**Task to carry out**
Please restate exactly the lines from the one holding "This screenshot has width=1080, height=2340." to the end of the material, including both ends and excluding every picture.

• • • •

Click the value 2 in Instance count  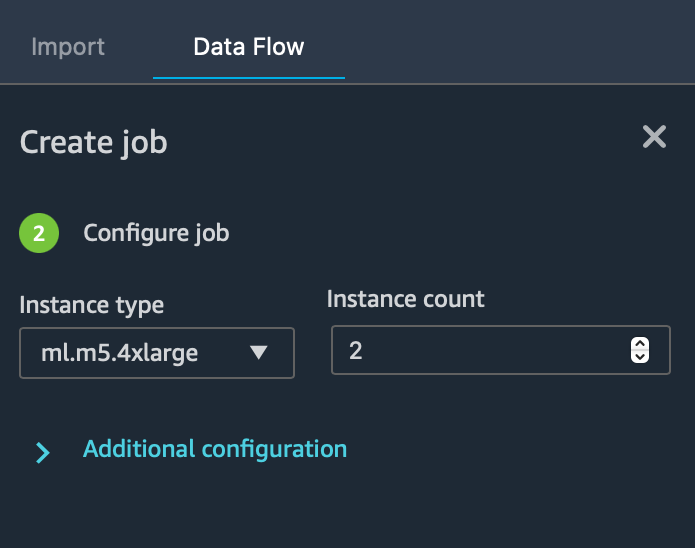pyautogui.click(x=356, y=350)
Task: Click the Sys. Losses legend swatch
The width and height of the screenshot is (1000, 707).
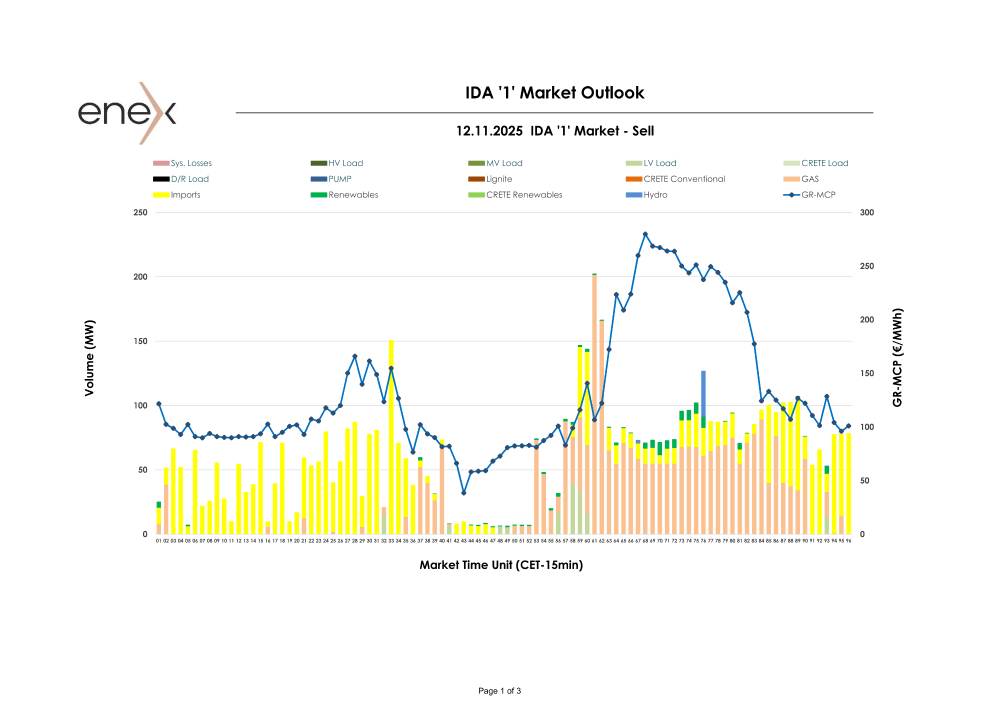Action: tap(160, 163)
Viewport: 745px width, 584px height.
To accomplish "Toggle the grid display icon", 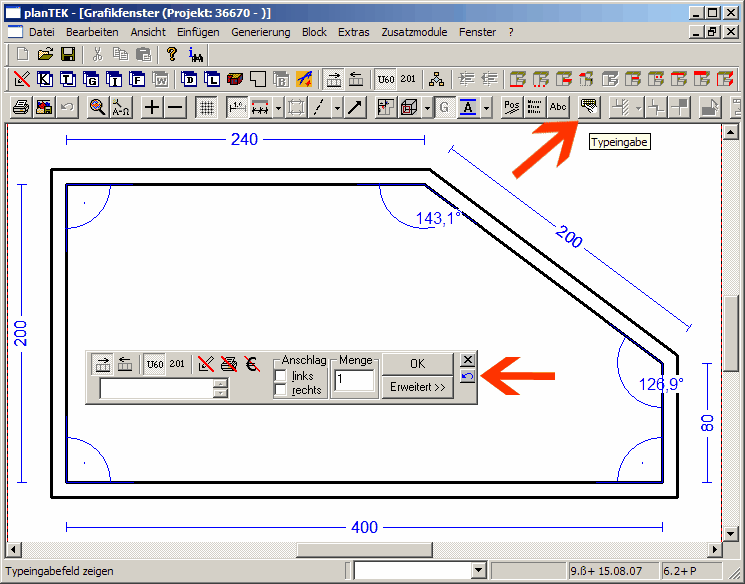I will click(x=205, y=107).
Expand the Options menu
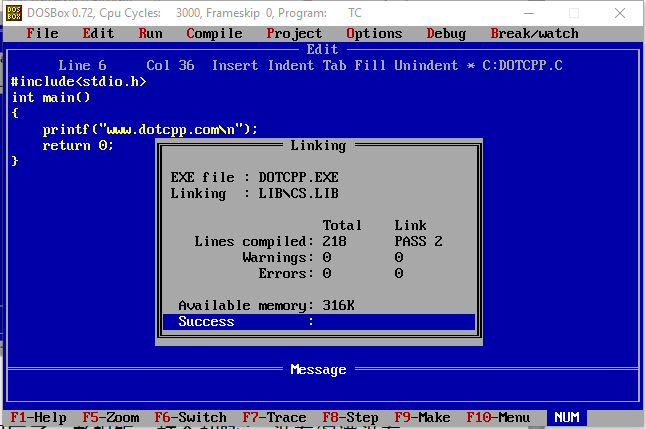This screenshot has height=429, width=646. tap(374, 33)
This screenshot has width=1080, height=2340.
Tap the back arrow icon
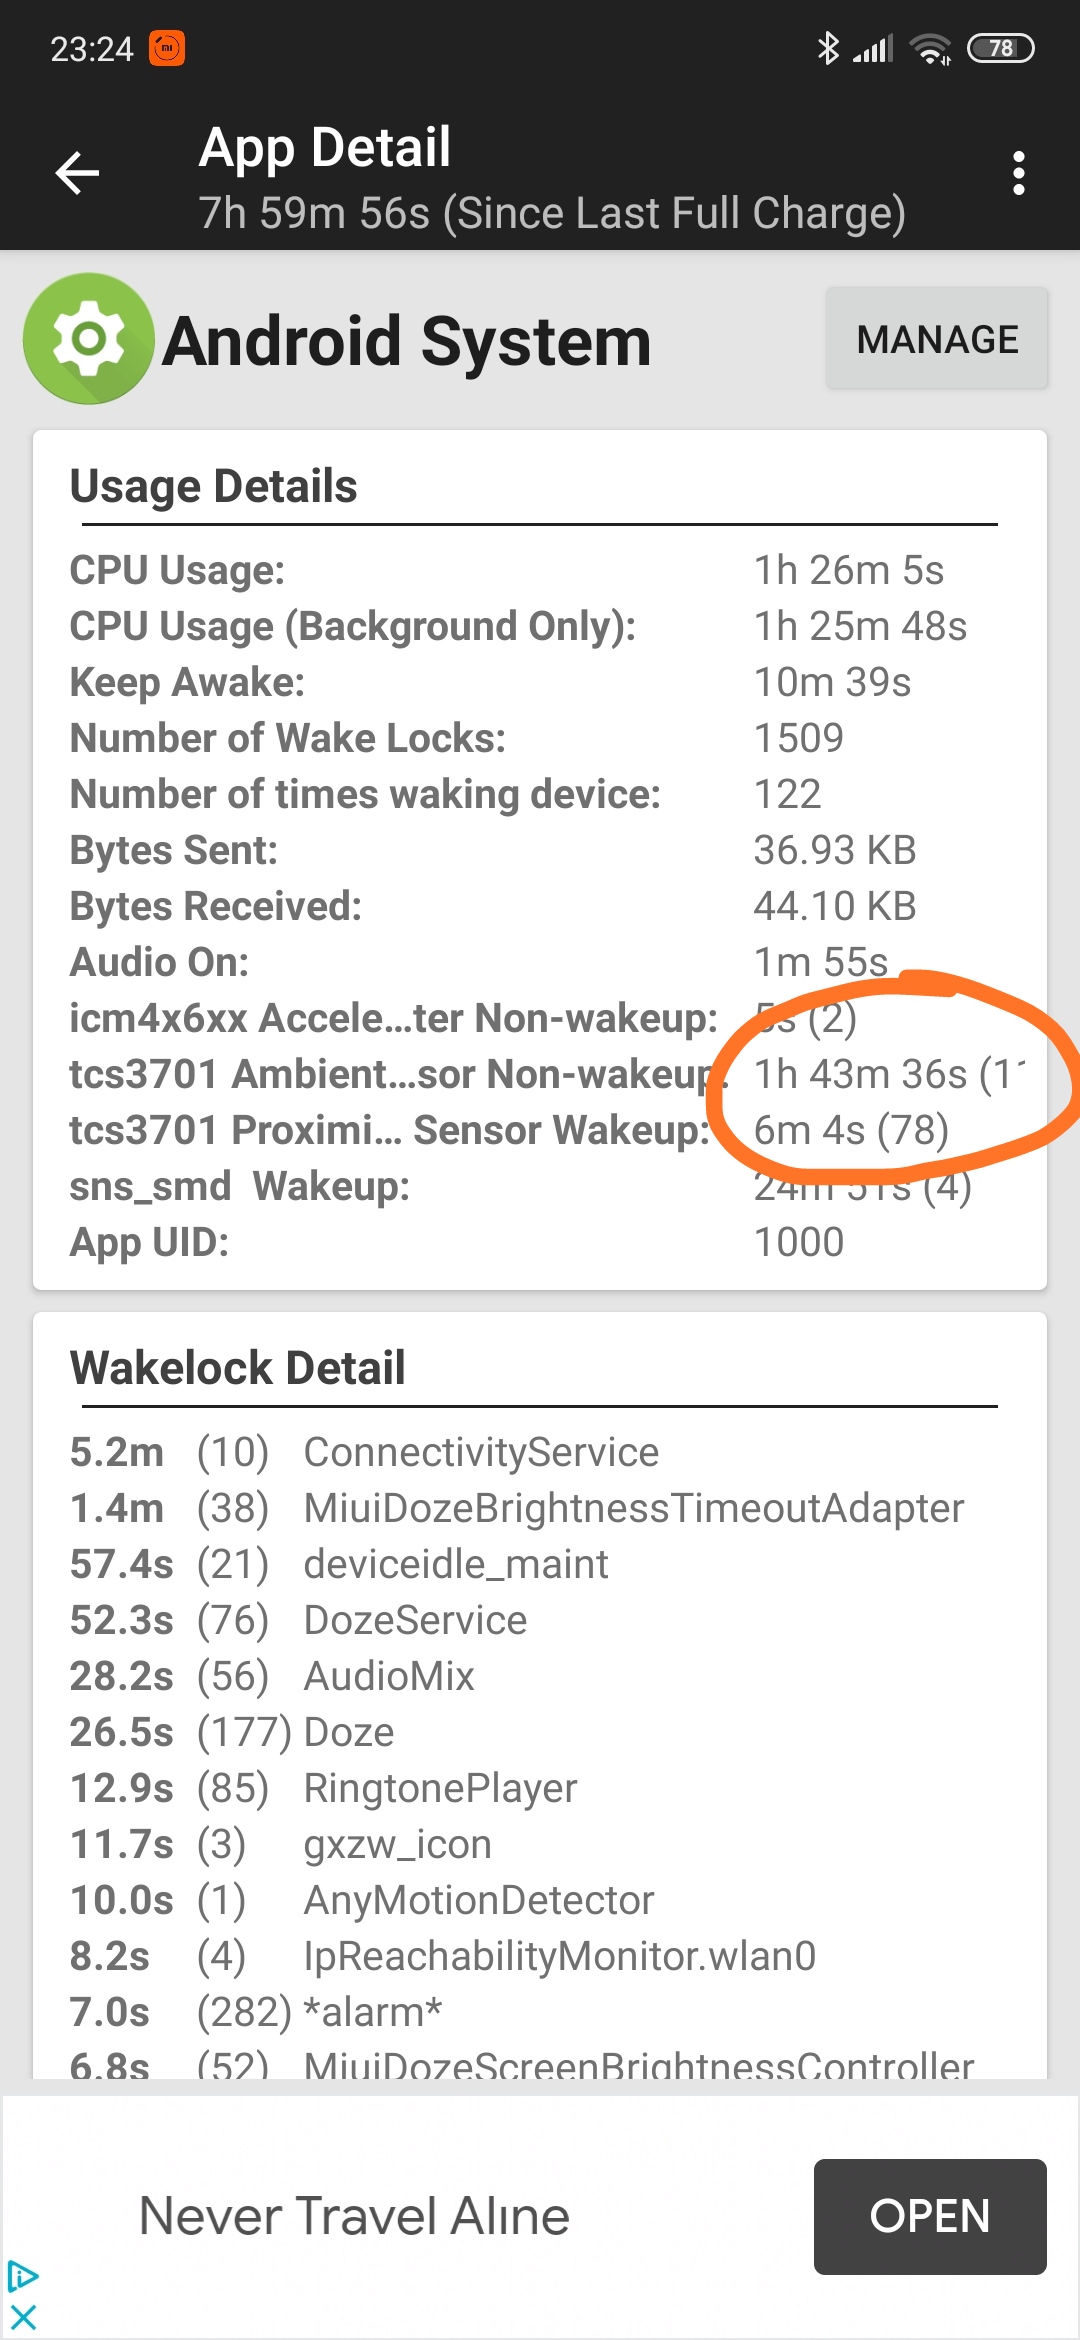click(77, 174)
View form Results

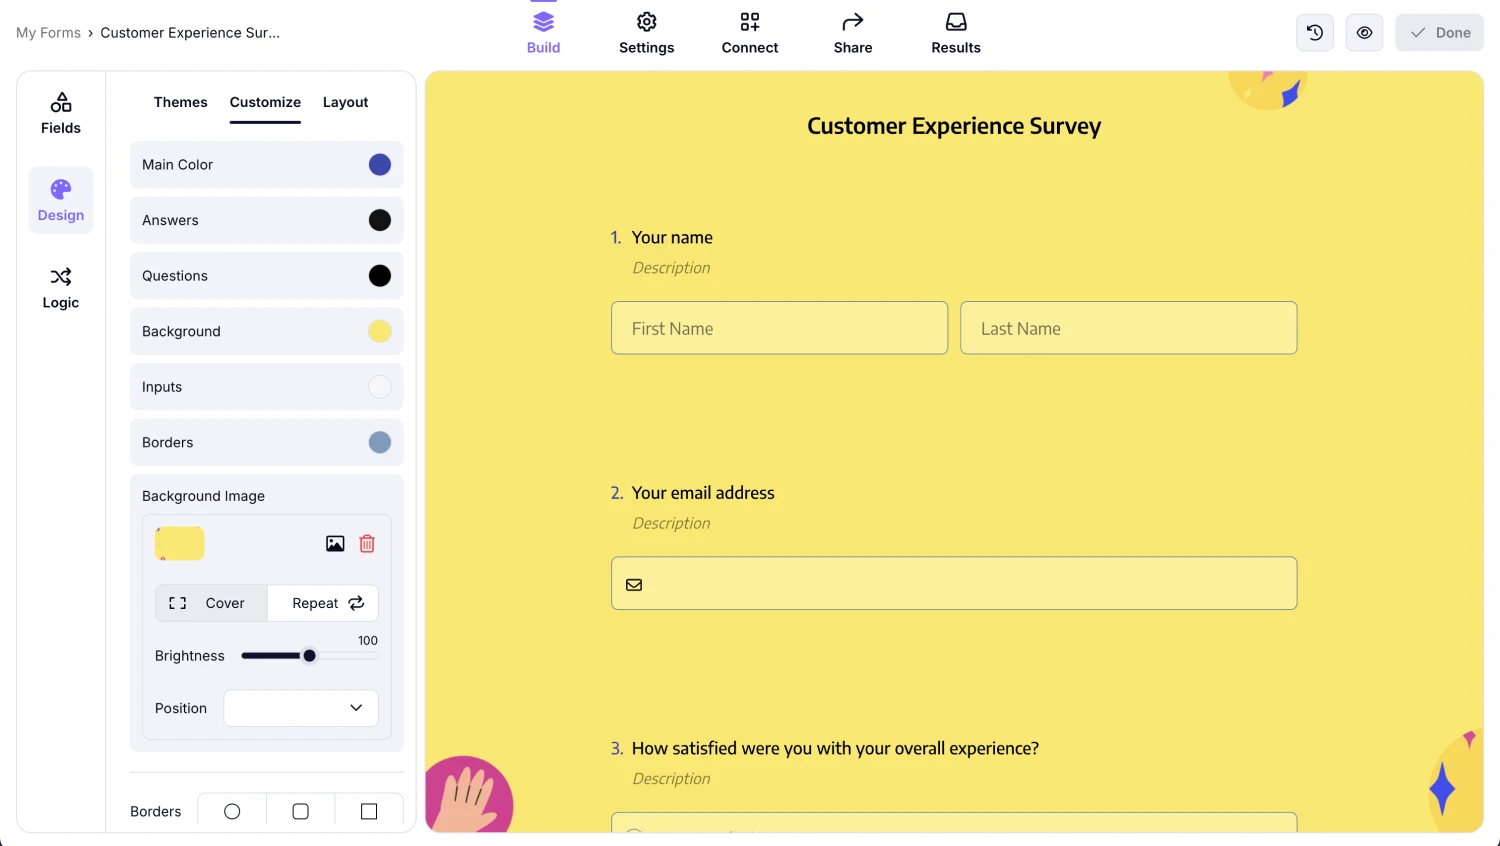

• • • •

**Your response**
This screenshot has width=1080, height=2340.
Tap the back arrow icon
click(77, 174)
View form Results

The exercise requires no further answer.